[[ Information open ]]

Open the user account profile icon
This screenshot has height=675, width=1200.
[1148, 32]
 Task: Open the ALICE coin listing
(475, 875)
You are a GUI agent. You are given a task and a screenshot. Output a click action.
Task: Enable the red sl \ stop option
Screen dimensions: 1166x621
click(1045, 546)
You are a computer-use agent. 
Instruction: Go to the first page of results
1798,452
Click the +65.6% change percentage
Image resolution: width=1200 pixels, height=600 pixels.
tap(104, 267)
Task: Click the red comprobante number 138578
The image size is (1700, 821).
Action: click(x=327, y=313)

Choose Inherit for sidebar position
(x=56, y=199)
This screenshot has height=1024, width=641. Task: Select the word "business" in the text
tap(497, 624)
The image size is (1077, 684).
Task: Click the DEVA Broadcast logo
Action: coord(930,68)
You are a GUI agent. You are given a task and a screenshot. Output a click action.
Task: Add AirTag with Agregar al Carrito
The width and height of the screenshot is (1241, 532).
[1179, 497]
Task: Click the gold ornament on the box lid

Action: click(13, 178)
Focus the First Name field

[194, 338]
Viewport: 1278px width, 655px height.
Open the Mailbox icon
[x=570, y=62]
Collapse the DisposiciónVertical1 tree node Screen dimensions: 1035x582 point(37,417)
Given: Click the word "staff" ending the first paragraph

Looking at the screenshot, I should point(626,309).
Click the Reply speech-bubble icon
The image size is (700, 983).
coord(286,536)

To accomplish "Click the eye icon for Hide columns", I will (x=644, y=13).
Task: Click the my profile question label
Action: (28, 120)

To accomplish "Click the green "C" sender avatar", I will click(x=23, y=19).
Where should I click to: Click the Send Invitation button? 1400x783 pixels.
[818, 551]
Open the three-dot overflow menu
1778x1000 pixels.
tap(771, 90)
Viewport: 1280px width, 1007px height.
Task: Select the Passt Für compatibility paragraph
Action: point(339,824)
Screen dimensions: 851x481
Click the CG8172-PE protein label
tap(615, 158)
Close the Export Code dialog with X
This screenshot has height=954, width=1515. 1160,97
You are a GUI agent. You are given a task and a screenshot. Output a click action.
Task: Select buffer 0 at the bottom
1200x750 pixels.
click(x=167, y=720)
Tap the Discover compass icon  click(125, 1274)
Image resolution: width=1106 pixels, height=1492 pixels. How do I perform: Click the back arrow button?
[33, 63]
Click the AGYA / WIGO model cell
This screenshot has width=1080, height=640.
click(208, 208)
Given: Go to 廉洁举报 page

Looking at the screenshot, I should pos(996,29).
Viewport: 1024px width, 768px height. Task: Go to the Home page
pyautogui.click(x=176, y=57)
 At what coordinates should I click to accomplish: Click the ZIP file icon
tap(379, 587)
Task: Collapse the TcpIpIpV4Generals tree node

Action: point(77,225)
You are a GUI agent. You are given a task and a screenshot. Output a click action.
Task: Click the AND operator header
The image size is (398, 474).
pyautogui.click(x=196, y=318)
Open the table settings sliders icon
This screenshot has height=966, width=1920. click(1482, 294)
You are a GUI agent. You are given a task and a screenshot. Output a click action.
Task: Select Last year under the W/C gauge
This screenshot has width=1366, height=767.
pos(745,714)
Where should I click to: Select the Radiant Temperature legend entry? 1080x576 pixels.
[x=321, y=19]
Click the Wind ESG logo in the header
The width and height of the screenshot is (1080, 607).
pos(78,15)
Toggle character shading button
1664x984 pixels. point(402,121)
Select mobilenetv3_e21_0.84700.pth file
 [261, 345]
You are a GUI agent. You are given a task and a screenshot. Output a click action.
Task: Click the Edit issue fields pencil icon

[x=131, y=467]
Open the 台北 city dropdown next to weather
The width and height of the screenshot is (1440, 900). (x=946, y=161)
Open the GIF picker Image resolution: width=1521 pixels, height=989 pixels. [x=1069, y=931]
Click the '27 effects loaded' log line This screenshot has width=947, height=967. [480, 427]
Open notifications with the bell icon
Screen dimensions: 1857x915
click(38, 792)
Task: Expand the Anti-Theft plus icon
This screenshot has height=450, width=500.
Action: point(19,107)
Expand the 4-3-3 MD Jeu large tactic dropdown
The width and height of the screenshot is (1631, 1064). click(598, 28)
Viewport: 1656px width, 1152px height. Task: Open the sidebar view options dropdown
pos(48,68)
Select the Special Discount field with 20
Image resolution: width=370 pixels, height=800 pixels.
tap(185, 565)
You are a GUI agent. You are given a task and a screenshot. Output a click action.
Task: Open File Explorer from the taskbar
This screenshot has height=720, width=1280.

[[ Information closed ]]

Repeat all of the entries exactly.

Open the user account profile icon
This screenshot has height=675, width=1200.
[1148, 32]
 Task: Open the ALICE coin listing
(475, 875)
You are a GUI agent. You are given a task and a screenshot. Output a click action.
Task: Enable the red sl \ stop option
Screen dimensions: 1166x621
click(1045, 546)
You are a computer-use agent. 
Instruction: Go to the first page of results
1798,452
Click the +65.6% change percentage
Image resolution: width=1200 pixels, height=600 pixels.
tap(104, 267)
Task: Click the red comprobante number 138578
The image size is (1700, 821).
Action: click(x=327, y=313)

Choose Inherit for sidebar position
(x=56, y=199)
This screenshot has height=1024, width=641. Task: Select the word "business" in the text
tap(497, 624)
The image size is (1077, 684).
Task: Click the DEVA Broadcast logo
Action: coord(930,68)
You are a GUI agent. You are given a task and a screenshot. Output a click action.
Task: Add AirTag with Agregar al Carrito
The width and height of the screenshot is (1241, 532).
[1179, 497]
Task: Click the gold ornament on the box lid

Action: click(13, 178)
Focus the First Name field

[194, 338]
Viewport: 1278px width, 655px height.
Open the Mailbox icon
[x=570, y=62]
Collapse the DisposiciónVertical1 tree node Screen dimensions: 1035x582 point(37,417)
Given: Click the word "staff" ending the first paragraph

Looking at the screenshot, I should point(626,309).
Click the Reply speech-bubble icon
The image size is (700, 983).
coord(286,536)

To accomplish "Click the eye icon for Hide columns", I will (x=644, y=13).
Task: Click the my profile question label
Action: (28, 120)

To accomplish "Click the green "C" sender avatar", I will click(x=23, y=19).
Where should I click to: Click the Send Invitation button? 1400x783 pixels.
[818, 551]
Open the three-dot overflow menu
1778x1000 pixels.
tap(771, 90)
Viewport: 1280px width, 1007px height.
Task: Select the Passt Für compatibility paragraph
Action: point(339,824)
Screen dimensions: 851x481
Click the CG8172-PE protein label
tap(615, 158)
Close the Export Code dialog with X
This screenshot has height=954, width=1515. 1160,97
You are a GUI agent. You are given a task and a screenshot. Output a click action.
Task: Select buffer 0 at the bottom
1200x750 pixels.
click(x=167, y=720)
Tap the Discover compass icon  click(125, 1274)
Image resolution: width=1106 pixels, height=1492 pixels. How do I perform: Click the back arrow button?
[33, 63]
Click the AGYA / WIGO model cell
This screenshot has width=1080, height=640.
click(208, 208)
Given: Go to 廉洁举报 page

Looking at the screenshot, I should pos(996,29).
Viewport: 1024px width, 768px height. Task: Go to the Home page
pyautogui.click(x=176, y=57)
 At what coordinates should I click to accomplish: Click the ZIP file icon
tap(379, 587)
Task: Collapse the TcpIpIpV4Generals tree node

Action: point(77,225)
You are a GUI agent. You are given a task and a screenshot. Output a click action.
Task: Click the AND operator header
The image size is (398, 474).
pyautogui.click(x=196, y=318)
Open the table settings sliders icon
This screenshot has height=966, width=1920. click(1482, 294)
You are a GUI agent. You are given a task and a screenshot. Output a click action.
Task: Select Last year under the W/C gauge
This screenshot has width=1366, height=767.
pos(745,714)
Where should I click to: Select the Radiant Temperature legend entry? 1080x576 pixels.
[x=321, y=19]
Click the Wind ESG logo in the header
The width and height of the screenshot is (1080, 607).
pos(78,15)
Toggle character shading button
1664x984 pixels. point(402,121)
Select mobilenetv3_e21_0.84700.pth file
 [261, 345]
You are a GUI agent. You are given a task and a screenshot. Output a click action.
Task: Click the Edit issue fields pencil icon

[x=131, y=467]
Open the 台北 city dropdown next to weather
The width and height of the screenshot is (1440, 900). (x=946, y=161)
Open the GIF picker Image resolution: width=1521 pixels, height=989 pixels. [x=1069, y=931]
Click the '27 effects loaded' log line This screenshot has width=947, height=967. [480, 427]
Open notifications with the bell icon
Screen dimensions: 1857x915
click(38, 792)
Task: Expand the Anti-Theft plus icon
This screenshot has height=450, width=500.
Action: point(19,107)
Expand the 4-3-3 MD Jeu large tactic dropdown
The width and height of the screenshot is (1631, 1064). click(598, 28)
Viewport: 1656px width, 1152px height. Task: Open the sidebar view options dropdown
pos(48,68)
Select the Special Discount field with 20
Image resolution: width=370 pixels, height=800 pixels.
tap(185, 565)
You are a GUI agent. You are given a task and a screenshot. Output a click action.
Task: Open File Explorer from the taskbar
This screenshot has height=720, width=1280.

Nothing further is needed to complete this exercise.